Prime Minister David Cameron will spell out plans to dilute Britain's membership in the European Union on Friday (18 January) in the Netherlands, a move that could reshape its role in the world, upset some of the premier's allies and decide his government's fate.

On Monday (14 January), when the date for the long talked about speech was finally fixed, the Conservative leader disappointed some in his party by rejecting calls for a quick referendum on leaving the bloc. But he did seem to offer the public the prospect of a vote after renegotiating London's terms of membership.

In what could be one of the most fateful speeches on Europe by a British leader since World War Two, Cameron is expected to say the euro crisis and the closer integration it is driving is a chance for Britain, which has rejected the single currency, to establish a more arms-length relationship with its 26 partners.

Critics say his manoeuvring risks setting in chain an unpredictable sequence of events that could see Britain quit the Union - willingly or unwillingly - and leave the world's sixth largest economy looking like an offshore version of Switzerland or Norway, with considerably less influence than it now wields.

But Cameron, leading a party and a country with a strong anti-European streak, dismisses such talk as fear-mongering. He says he wants Britain to remain in a reformed EU but to seize back control of areas of public life where he and others believe Brussels' influence has become overbearing and pernicious.

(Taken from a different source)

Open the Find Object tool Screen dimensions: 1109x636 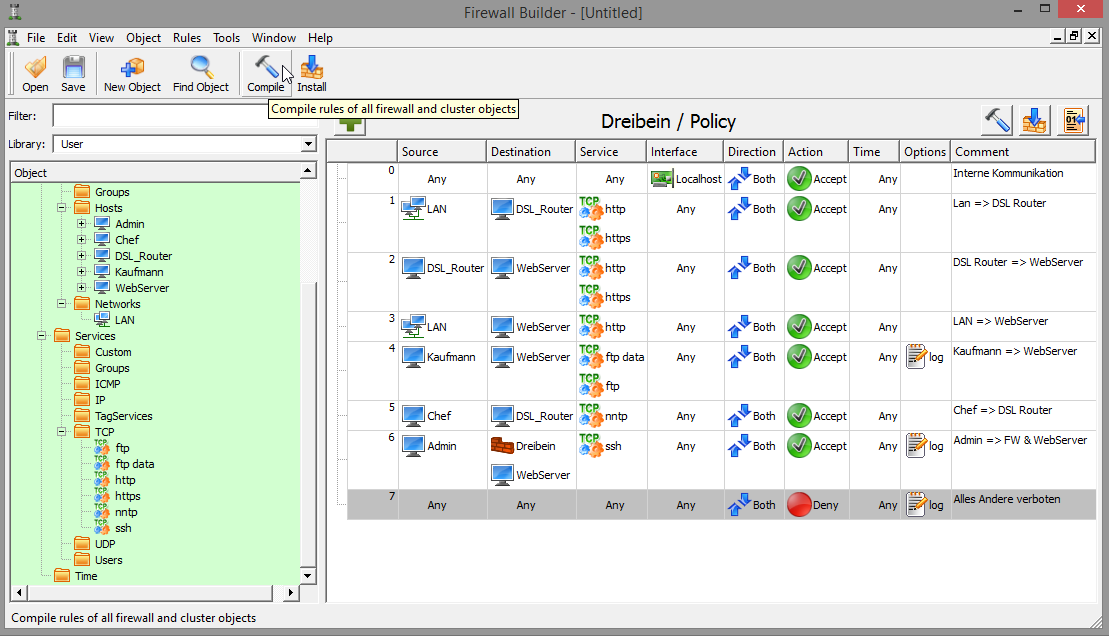(x=201, y=73)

In his speech, Cameron is likely to identify major policy areas - from immigration to employment law and legal affairs - where he wants to claw back core competencies from the EU.

"Right now I think there are a lot of people who say 'I would like to be in Europe, but I'm not happy with every aspect of the relationship, so I want it changed'. That is my view," he told the BBC in an interview on Monday.

With anti-EU feeling on the rise at home, he is likely to promise a rare referendum on any new settlement he manages to broker, part of a process that risks upsetting many countries in the EU, by far Britain's biggest trading partner.

"It would be an act of mutual weakness for the UK and for Europe if Britain were to leave the Union," French European Commissioner Michel Barnier said on Monday.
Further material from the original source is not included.